Calculating Your Fabric/Notion Measurements

As you read through the following tutorial, please keep in mind that this cuff is based on my scissor and wrist/arm measurements. Obviously everyone has different sized arms and scissors, so you may need to adjust your fabric dimensions accordingly. 

For reference, my scissors are 1 5/8" x 3 5/8" (4 cm x 9 cm)--if your scissors are around that size, the pocket should probably work.

Most important is the wrist/forearm measurement; at the wrist, my arm circumference measured 6" (15 cm) . 

4 inches (10 cm) up my forearm (the height of the cuff), the circumference was 7" (17.8 cm). Based on the 7" measurement, I added 2" (5 cm) of overlap to be sure the cuff fit. 

To be sure your cuff will fit, follow this formula:

Forearm circumference (at largest part of arm where cuff will sit) + 2 inches (5 cm) = length to cut main fabric and interfacing.
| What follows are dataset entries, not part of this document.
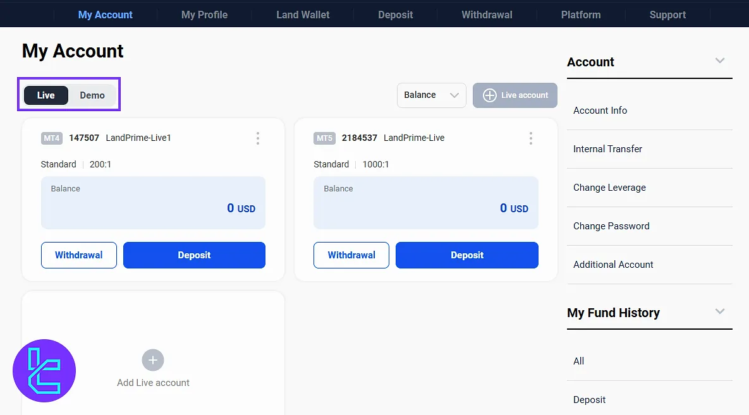Open the Balance dropdown selector
Viewport: 749px width, 415px height.
[432, 95]
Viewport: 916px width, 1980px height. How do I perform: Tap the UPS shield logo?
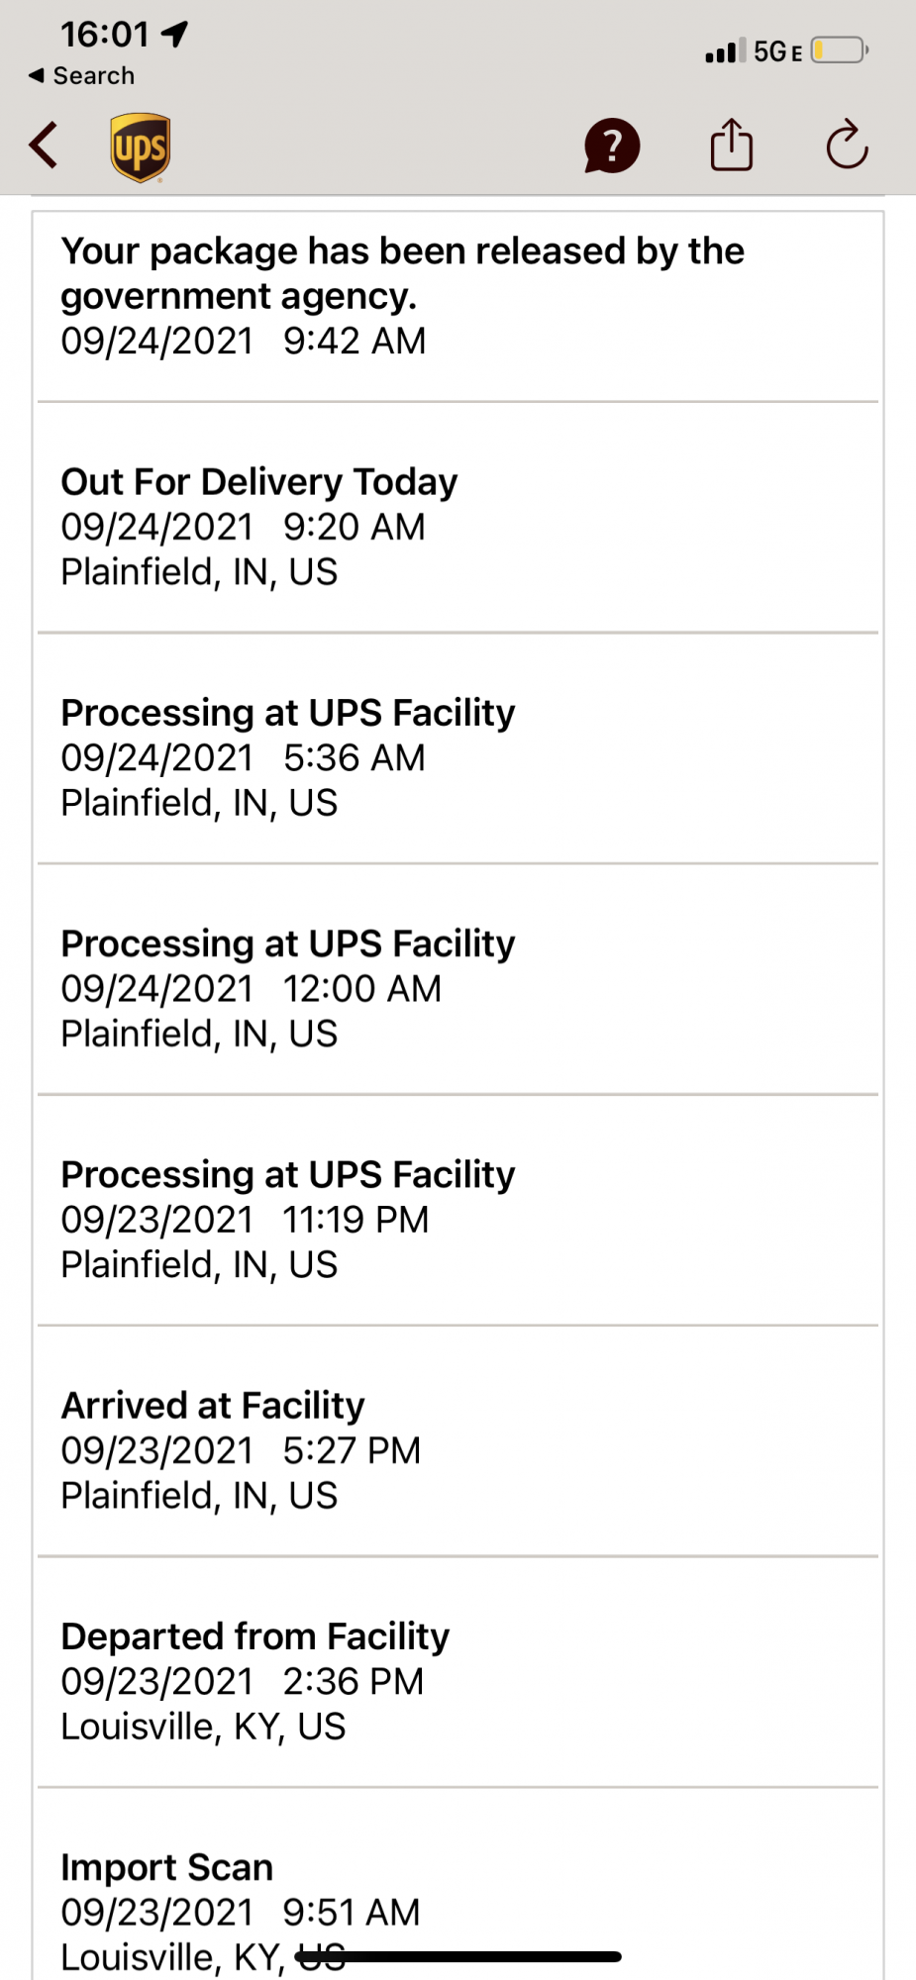[140, 148]
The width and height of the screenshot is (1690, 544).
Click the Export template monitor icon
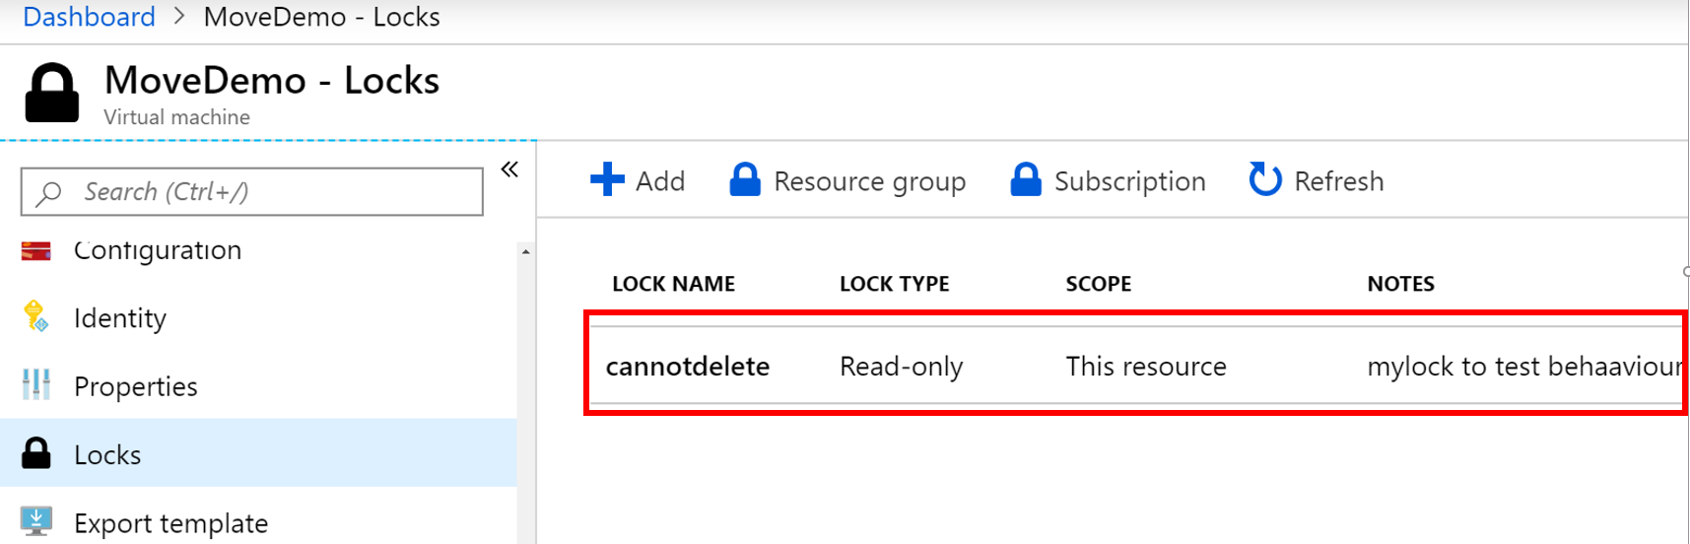pos(36,522)
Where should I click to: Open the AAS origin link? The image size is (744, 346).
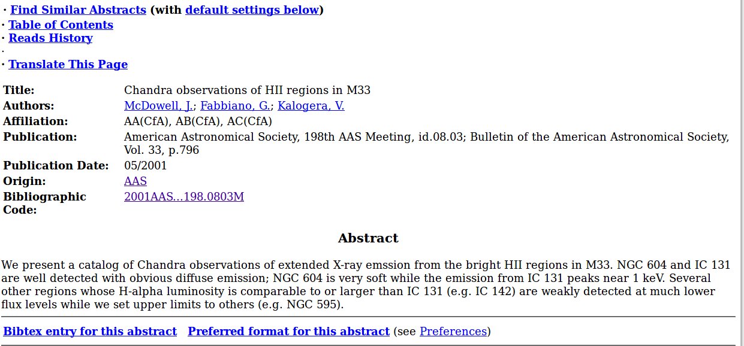pos(135,181)
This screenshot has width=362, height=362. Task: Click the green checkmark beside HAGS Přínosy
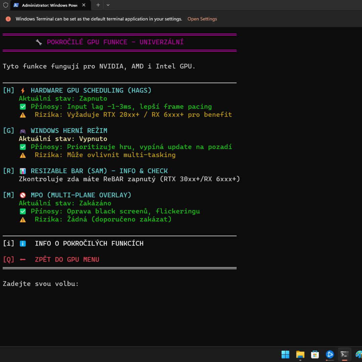[x=23, y=107]
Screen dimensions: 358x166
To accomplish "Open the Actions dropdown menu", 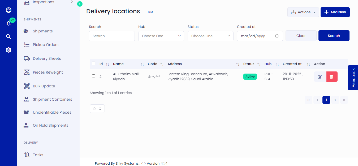I will click(303, 12).
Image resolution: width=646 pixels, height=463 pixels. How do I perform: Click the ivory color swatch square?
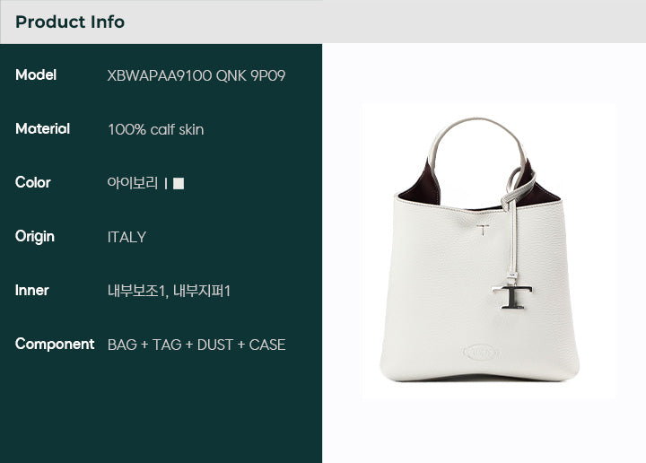179,183

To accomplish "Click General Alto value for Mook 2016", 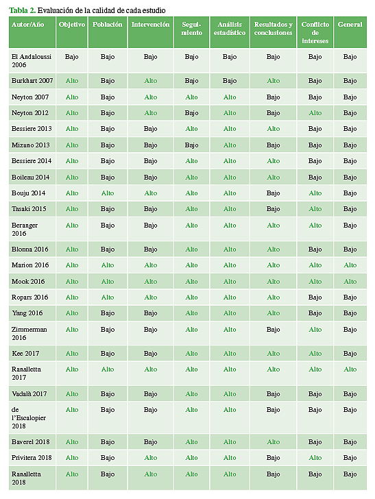I will point(350,282).
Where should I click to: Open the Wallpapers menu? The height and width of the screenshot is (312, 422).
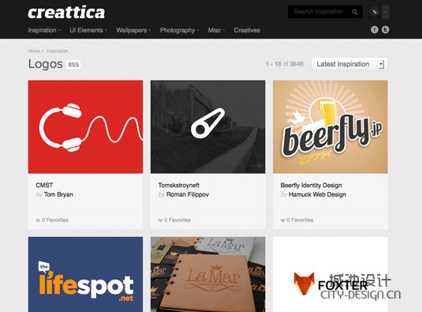click(x=133, y=30)
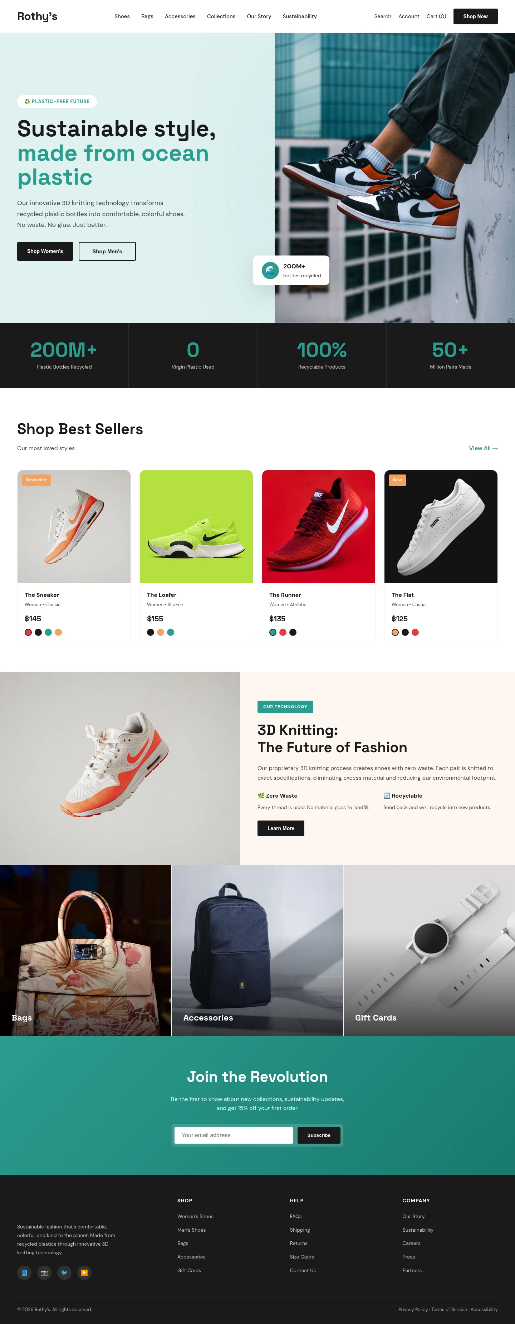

From this point forward I'll be referring to the measurements I used to create my cuff. If your scissors are roughly the same size as mine, the only thing that will be different is the length/width of your cuff.

Let's do this!


  • For main cuff 
    • 2 pieces midweight cotton: 9" (23 cm) x 4" (10 cm)
    • 1 piece lightweight iron-on interfacing: 9" (23 cm) x 4" (10 cm)
    • double-fold bias tape
      • 2 pieces 4" (10 cm) long
      • 2 pieces 10" (25.5 cm) long (the length of the cuff + 1 inch (2.5 cm))
  • For pocket
    • 2 pieces midweight cotton: 2 3/4" (7 cm) x  3 1/4" (8.25 cm)
    • 1 piece felt or thin batting: 2 3/4" (7 cm) x  3 1/4" (8.25 cm)
    • double-fold bias tape
      • 1 piece 4" (10 cm) long 
  • 1 3" (7.5 cm) piece of Velcro
  • Water soluble fabric marker
  • Sewing pins or clips

Assembling the Main Cuff

Iron the interfacing to the wrong side of one main cuff piece. Place both cuff pieces with wrong sides together and sew around all four sides using a 1/8" (3.175 mm) seam allowance.

    Sew the 4" (10 cm) bias tape to each short end of the main cuff. Then attach the 10" (25.5 cm) bias tape to the long edges; extend the extra length evenly over each end at the corners. Fold the raw edges in on themselves before sewing the bias tape down.

    Your main cuff is complete!

    Assembling the Pocket & Attaching to Cuff

    Place the two cotton fabric pieces with right sides facing; lay the felt or batting piece on top of them.

    Sew all three layers together using a scant 1/4" (6.35 mm) seam allowance, leaving one short side unstitched. Trim seam allowance close to stitching. Turn pocket right side out--cotton fabric should now be visible on both sides and felt/batting will be turned to inside. Push out corners and press entire pocket with a hot iron.

    Apply remaining 4" (10 cm) piece of bias tape to top (open) edge of pocket, turning in raw ends. Center pocket on top of main cuff along bottom edge and stitch through all layers using a 1/8" (3.175 mm) seam allowance--leave top edge of pocket open!

    Applying Velcro & Finishing Cuff

    Try the cuff on--hold in place with pins or clips. Using the short end of the overflap as a guide to draw a line with the water soluble marker on the underflap. Your line will be at an angle because the cuff forms a cone as it wraps around your arm.

    Place the loop side of the Velcro tape just inside the line you drew (following its angle) and sew in place.

    Flip the cuff over and sew the hook side of the Velcro tape at the opposite end of the cuff. Remove the water soluble line.

    Your cuff is finished!

    Strap on the cuff and gather your scissors and needles (the padded pocket makes a nice little mini pincusion!). Your scissors can be worn either underneath or on top of your wrist and you can embroider in peace--no worries about sitting down on a sharp surprise!

    How do you keep your embroidery scissors under control?

    Hi, I'm Wendy - I've been embroidering since age 9 when my grandma gave me some blank tea towels and a set of Aunt Martha’s transfers. I blog at ThimbleNest.

    You can also find me on Pinterest.


    1. What a great idea! Thank you for the tutorial.

    2. Patti Welch McGarryMarch 13, 2015 at 9:42 AM

      Yay! I love this idea!

    3. Thanks, everyone! Be sure to share photos on flickr if you give this a try!

    4. What a clever idea! Thank you for sharing this brilliant solution with the world!!!